I can't see an explicit explanation of the arcs in either of the threads where these charts appeared, but the mixture ratio explanation is the only one that makes sense.
Each arc represents a range of oxidizer-fuel mixture ratios for a given propellant. As liquid oxygen (at 1.141 kg/L) is denser than most of the short hydrocarbons, increasing the relative amount of oxidizer increases the average density of the combined propellants, but decreasing the amount of oxidizer improves specific impulse (mainly by shifting the exhaust composition toward simpler molecules, e.g. CO instead of CO2).
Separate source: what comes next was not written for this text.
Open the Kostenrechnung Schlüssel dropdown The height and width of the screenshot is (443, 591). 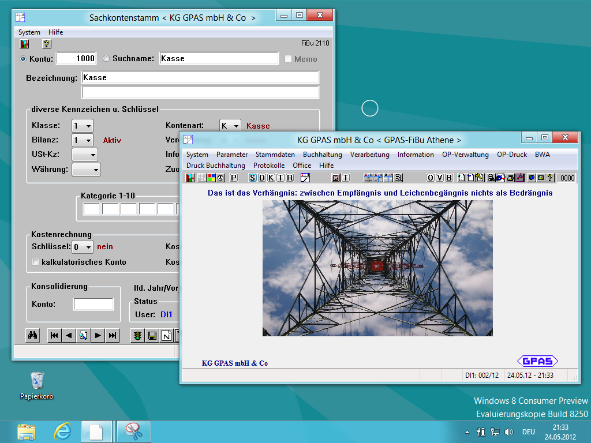coord(88,247)
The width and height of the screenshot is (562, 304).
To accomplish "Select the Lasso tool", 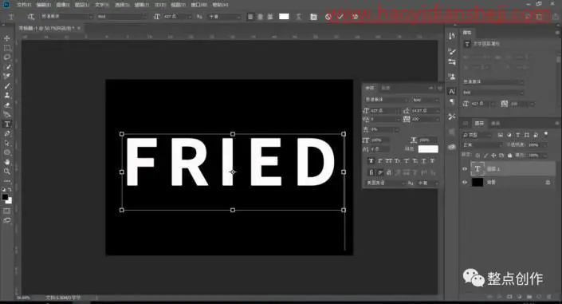I will pyautogui.click(x=7, y=57).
An earlier version of the chart appears in a different thread, in which the user Proponent is quoted (from yet another thread?):
Very generally on the top of specific impulse and impulse density, I was thinking about optimal mixture ratios. If oxidizer and fuel have different densities, then impulse density will peak at a mixture ratio corresponding to a higher propellant bulk density than where the specific impulse peaks. The larger the difference in the densities of oxidizer and fuel, the larger will tend to be the difference in the mixture ratios of the two peaks.
... you'd never want to go to a bulk density lower than that of maximum specific impulse or higher than that of maximum impulse density.
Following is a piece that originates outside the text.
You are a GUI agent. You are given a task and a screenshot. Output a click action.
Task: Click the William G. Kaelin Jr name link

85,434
The upper-left peak of each arc is the point of maximum specific impulse (it's tangent to the horizontal); going further left would yield diminishing performance. The bottom-right of each arc is the point of maximum impulse density (that is, impulse provided per unit volume, which could also be called "volume-specific impulse").
The individual arcs are not representative of changing fuel temperature; each fuel has a pair of separate arcs, one for basic liquification temperature and one for fuel chilled to the higher of (melting-point-plus-10º) or (viscosity = 3.3cP) -- the chilled fuel arcs generally parallel the warm fuel arcs about a third of the chart width to their right.